# Необходимые действия
a – Кого, согласно отрывку, в группе выбирали старостой?
b – Перепишите из отрывка дословно фрагмент между словами «Второй – чуть» и «произошло само собой.», включая оба.
c – Переведите на английский предложение из отрывка: «Меня больше привлекала динамика, а его – фундаментальность».

# Отрывок
========================

Читать книгу Город горького шоколада - Александр Волынцев - Страница 14
ЧАСТЬ I
ВЕСЫ НА БЫСТРЫХ НЕЙТРОНАХ…
«Он мне родня по юности…»
ОглавлениеКогда я впервые услышал песню Юрия Шевчука, в которой была эта строчка («Он мне родня по юности»), то понял, что Шевчук – поэт. Не «автор текстов» своих песен, а именно – поэт. Потому что уместить в одной строчке десятки томов философско-психологических изысканий о ценности юношеской дружбы, найти подходящий образ, уникальную метафору может только настоящий Поэт. Причем знающий, о чем говорит, и отвечающий за свои слова.
И ведь, действительно, нередко те, кто делил с нами в юности один сухарик, кусок сахару или сухие портянки, становятся ближе родни по крови. «Родня по юности…»
И хорошо, когда есть о ком вспомнить, спустя десятилетия, и сказать: «Это мои друзья…»
Наверное, поэтому Александр Николаевич Кононов с особой теплотой рассказывает о своих институтских друзьях.
– У нас в группе было три Александра. Первый – Саша Лебедев, фронтовик. Большой, высокий. Не отличник, но учился очень хорошо. Главной его особенностью было: каждое второе слово – мат. Фронтовик… Сам он был родом из Загорска. Но, что самое удивительное, на экзаменах, когда он отвечал, то не матерился. Так вот он был – Саша.
Второй – чуть меня постарше, но тоже с 1930 года – Сашка Комиссаров. Это вот мой друг, с которым мы сюда приехали. Он отличался несколько хохлятскими черточками, некоторым упрямством. Но мы его выбирали старостой, он скрупулезно относился ко всему. Он был – Сашка.
А я был самый младший из троих, не очень серьезный – Санька.
То есть была такая градация по именам, и сразу было понятно, о ком идет речь. Как-то это произошло само собой.
Если Сашка был старостой, то я был комсоргом, заводилой в таком плане…
Меня больше привлекала динамика, а его – фундаментальность.
– И сюда вы попали с Комиссаровым?
– Да. Я по специальности инженер-физик, а профессия – физическое приборостроение.

========================

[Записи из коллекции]

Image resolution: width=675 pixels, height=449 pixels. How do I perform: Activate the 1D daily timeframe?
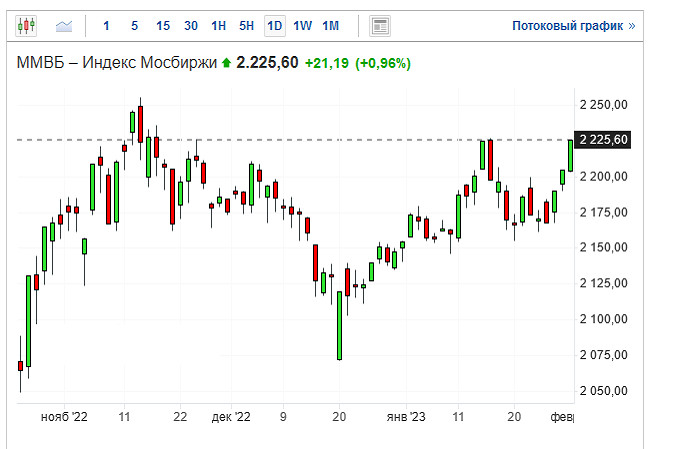[x=275, y=26]
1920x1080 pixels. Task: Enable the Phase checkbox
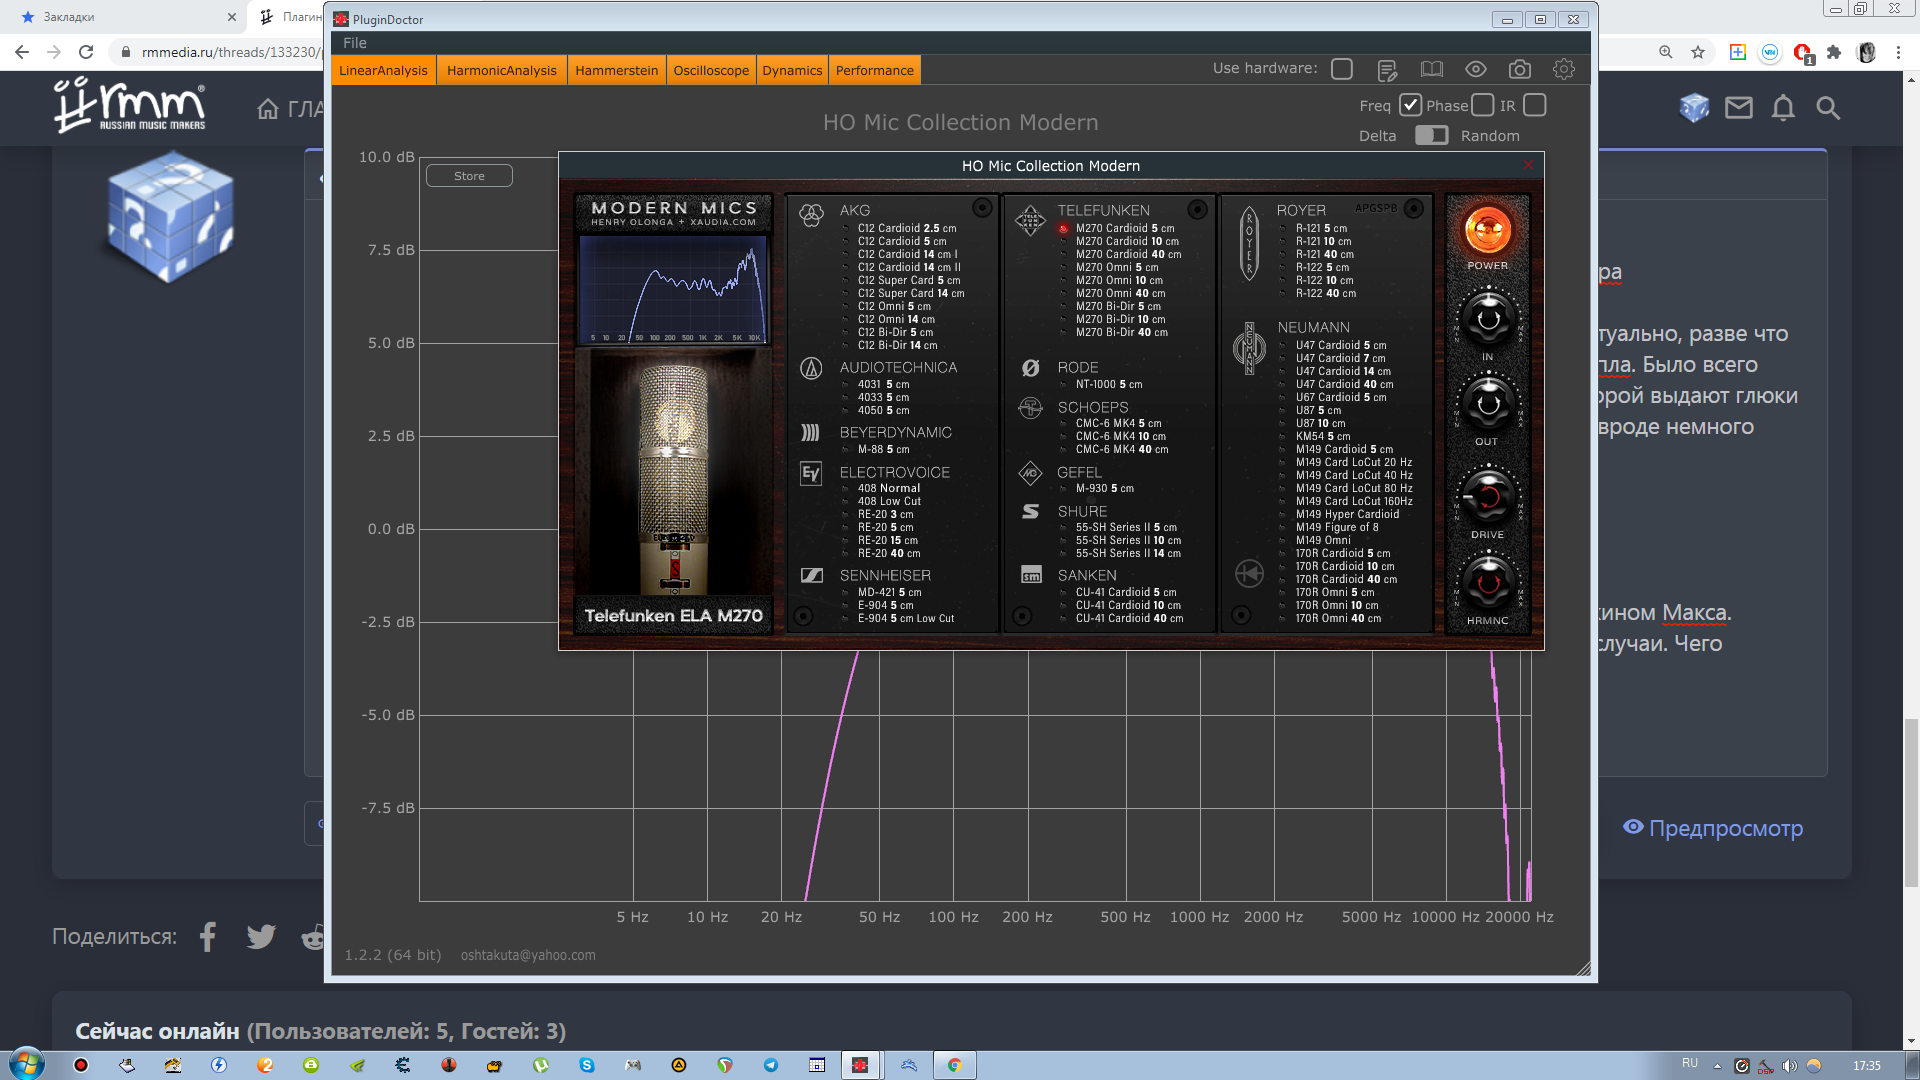click(x=1483, y=105)
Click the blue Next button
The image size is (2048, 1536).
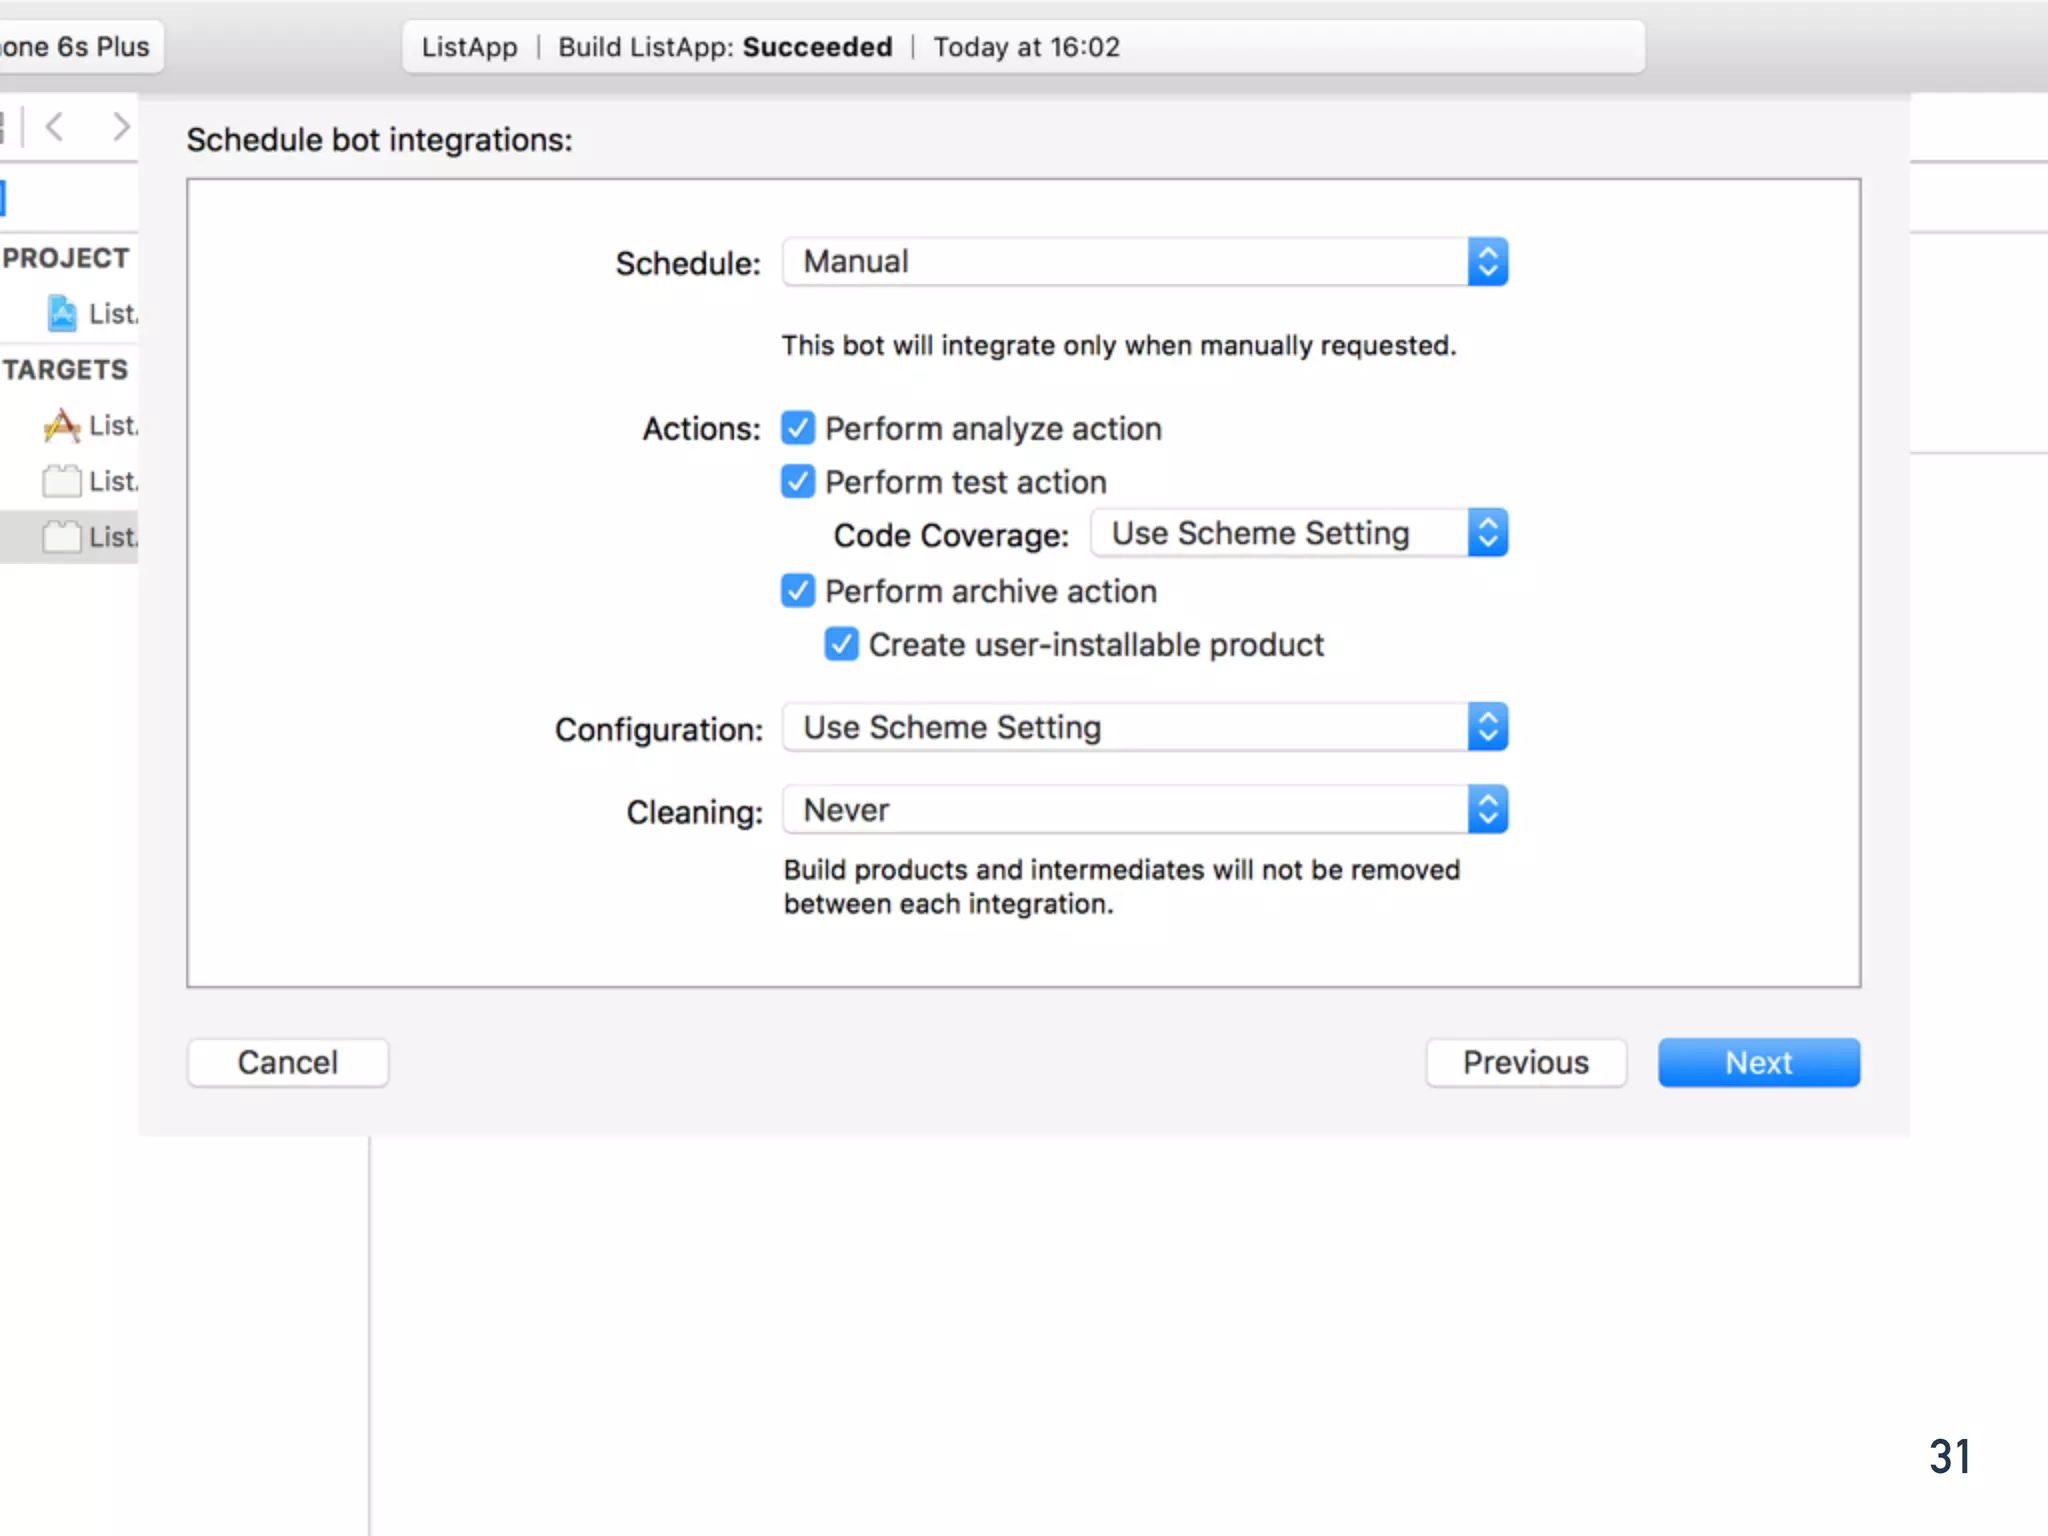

========================

# Ожидаемые результаты
a – Сашку Комиссарова.

b –
Второй – чуть меня постарше, но тоже с 1930 года – Сашка Комиссаров. Это вот мой друг, с которым мы сюда приехали. Он отличался несколько хохлятскими черточками, некоторым упрямством. Но мы его выбирали старостой, он скрупулезно относился ко всему. Он был – Сашка.
А я был самый младший из троих, не очень серьезный – Санька.
То есть была такая градация по именам, и сразу было понятно, о ком идет речь. Как-то это произошло само собой.

c – I was drawn more to dynamics, and he to fundamentals.